╭─ Page text

We are tremendously excited to announce today that over the past 24 hours we have completed the integration of Google Cloud Vision API's new Web Detect capability into the GDELT Visual Knowledge Graph! Web Detect is a truly game-changing new capability for the VGKG in that, combined with our file metadata extraction, we can now estimate whether a news image is truly novel or whether it has appeared heavily in the past (such as a stock photo). This is immensely important when it comes to disaster response (knowing whether images purporting to be flooding in Thailand are from today's flooding or from a past flood), understanding conflict (whether an image of the aftermath of a bombing run is really from this afternoon or whether it was from a past conflict in another country) and so on.
The Web Detect capability of Google's Cloud Vision API performs what amounts to a reverse image search over Google Images, returning a list of other pages on the open web where it has found the image, as well as partial instances of the image where just a portion of the image appears or where the image appears in slightly modified form. This allows you to instantly triage whether a given news image is novel (has never been seen before on the open web by Google) or whether it is a heavily used and popular stock image.
Web Detect also performs topical analysis of the text surrounding the image on all pages it has found it on and uses this text to assign contextual topical labels to the image. These tags are very different than the labels assigned by its machine vision algorithms. The labels refer to what the deep learning models found when they visually analyzed the image content. The Web Detect tags refer to the identified topics appearing frequently in the text immediately surrounding the image – this captures the context of how the image has been used on the web and deeper insight into what is has been used to illustrate and its broader information environment.

╰─

» **Requests**
a - Update the Web Detect announcement between "We are tremendously" and "country) and so on.", inclusive, changing "disaster response" to "emergency response".
b - In the Web Detect announcement, over what period was the integration into the GDELT Visual Knowledge Graph completed?

╭─ Provided data

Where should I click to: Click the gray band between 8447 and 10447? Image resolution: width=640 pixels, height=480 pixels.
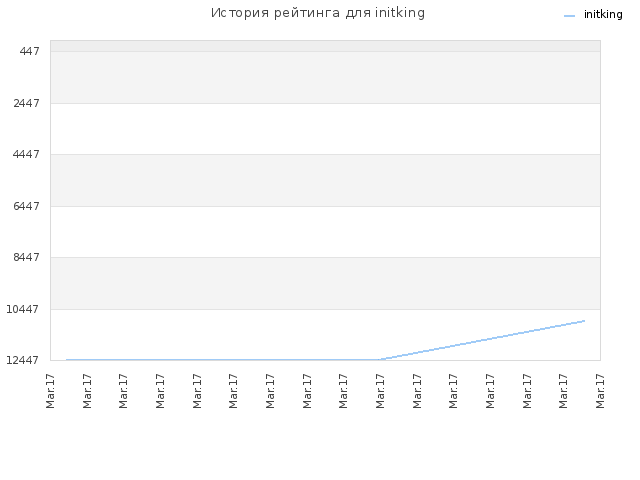pyautogui.click(x=325, y=283)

╰─

» **Expected responses**
a -
We are tremendously excited to announce today that over the past 24 hours we have completed the integration of Google Cloud Vision API's new Web Detect capability into the GDELT Visual Knowledge Graph! Web Detect is a truly game-changing new capability for the VGKG in that, combined with our file metadata extraction, we can now estimate whether a news image is truly novel or whether it has appeared heavily in the past (such as a stock photo). This is immensely important when it comes to emergency response (knowing whether images purporting to be flooding in Thailand are from today's flooding or from a past flood), understanding conflict (whether an image of the aftermath of a bombing run is really from this afternoon or whether it was from a past conflict in another country) and so on.

b - Over the past 24 hours.